Arrange every line of the listing below as a JSON list of strings, one string per line, with blank lines skipped and the pictures left out.

begin

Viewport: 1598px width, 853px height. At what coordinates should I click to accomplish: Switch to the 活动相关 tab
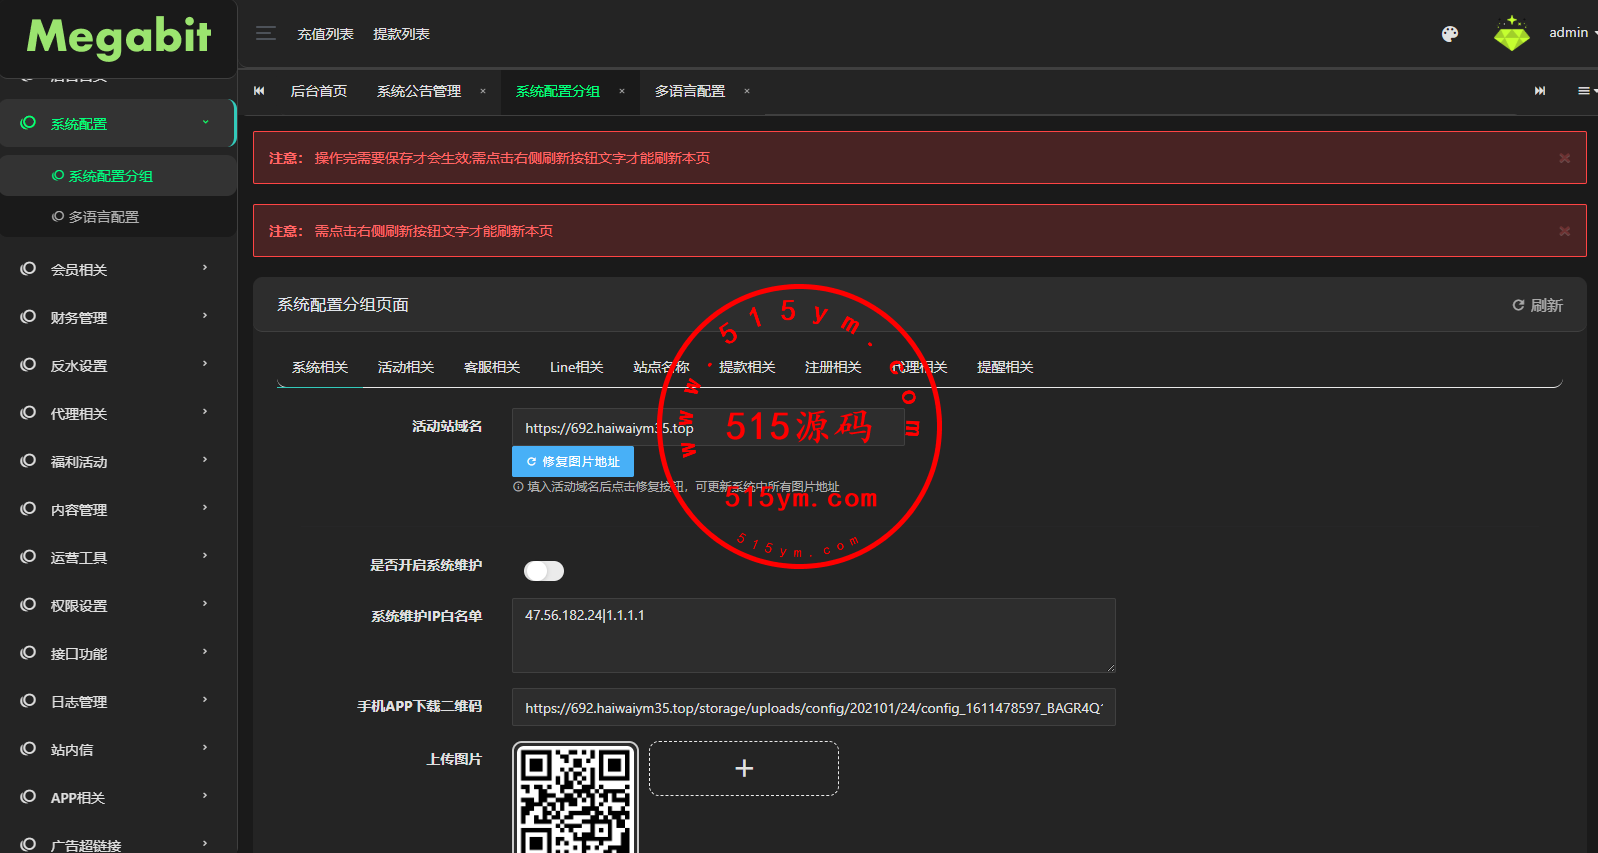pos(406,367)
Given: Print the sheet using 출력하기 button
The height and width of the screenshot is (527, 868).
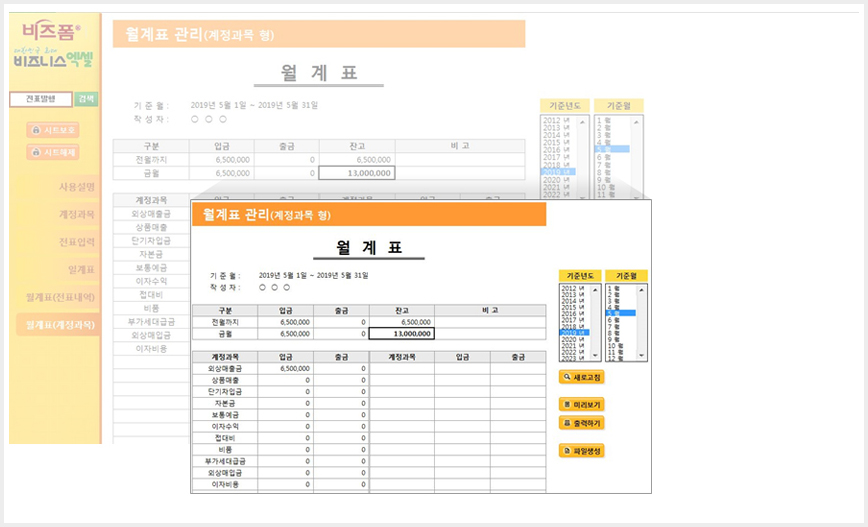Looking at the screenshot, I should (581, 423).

end

SOLUTION:
[
  "Viewport: 1598px width, 853px height. At what coordinates should I click to accomplish: Switch to the 活动相关 tab",
  "pos(406,367)",
  "Given: Print the sheet using 출력하기 button",
  "The height and width of the screenshot is (527, 868).",
  "Looking at the screenshot, I should (581, 423)."
]